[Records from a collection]

- Opening Delimiter -

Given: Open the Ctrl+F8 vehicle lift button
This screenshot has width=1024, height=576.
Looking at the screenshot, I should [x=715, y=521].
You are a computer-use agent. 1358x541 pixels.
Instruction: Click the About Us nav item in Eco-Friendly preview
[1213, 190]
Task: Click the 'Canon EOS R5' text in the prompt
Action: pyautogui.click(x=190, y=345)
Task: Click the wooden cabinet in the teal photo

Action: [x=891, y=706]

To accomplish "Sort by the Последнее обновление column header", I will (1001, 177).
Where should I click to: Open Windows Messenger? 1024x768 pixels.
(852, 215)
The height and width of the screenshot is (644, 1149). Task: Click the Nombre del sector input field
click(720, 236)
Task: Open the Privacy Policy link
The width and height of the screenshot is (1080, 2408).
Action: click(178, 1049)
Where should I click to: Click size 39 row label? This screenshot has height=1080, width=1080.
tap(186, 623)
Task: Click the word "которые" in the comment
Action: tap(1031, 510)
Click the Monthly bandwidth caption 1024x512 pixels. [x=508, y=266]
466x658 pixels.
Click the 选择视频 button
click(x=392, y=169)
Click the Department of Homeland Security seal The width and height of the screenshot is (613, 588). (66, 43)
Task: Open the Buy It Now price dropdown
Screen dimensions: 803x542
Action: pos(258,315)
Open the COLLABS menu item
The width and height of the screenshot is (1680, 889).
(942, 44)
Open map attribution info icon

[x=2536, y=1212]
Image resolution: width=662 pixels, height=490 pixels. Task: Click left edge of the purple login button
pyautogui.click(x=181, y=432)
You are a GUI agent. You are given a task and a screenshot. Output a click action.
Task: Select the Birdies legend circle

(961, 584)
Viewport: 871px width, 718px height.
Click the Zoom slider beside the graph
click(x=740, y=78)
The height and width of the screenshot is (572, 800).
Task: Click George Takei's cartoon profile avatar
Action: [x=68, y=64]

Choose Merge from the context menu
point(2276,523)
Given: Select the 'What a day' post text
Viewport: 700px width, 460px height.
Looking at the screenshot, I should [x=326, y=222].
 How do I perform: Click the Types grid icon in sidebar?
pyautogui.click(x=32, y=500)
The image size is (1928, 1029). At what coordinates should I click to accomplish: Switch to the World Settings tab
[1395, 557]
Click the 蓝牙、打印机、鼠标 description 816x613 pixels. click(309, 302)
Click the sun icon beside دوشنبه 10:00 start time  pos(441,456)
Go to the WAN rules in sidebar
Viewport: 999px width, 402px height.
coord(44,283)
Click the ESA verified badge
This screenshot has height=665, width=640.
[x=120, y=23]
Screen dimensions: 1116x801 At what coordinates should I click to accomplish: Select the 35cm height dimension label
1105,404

- Closing Delimiter -

Activity:
Nothing should appear in the answer except the lines above from the line with "Click the Monthly" through the line with "Task: Open the Buy It Now price dropdown", both included, written out exactly.

Exercise output:
Click the Monthly bandwidth caption 1024x512 pixels. [x=508, y=266]
466x658 pixels.
Click the 选择视频 button
click(x=392, y=169)
Click the Department of Homeland Security seal The width and height of the screenshot is (613, 588). (66, 43)
Task: Open the Buy It Now price dropdown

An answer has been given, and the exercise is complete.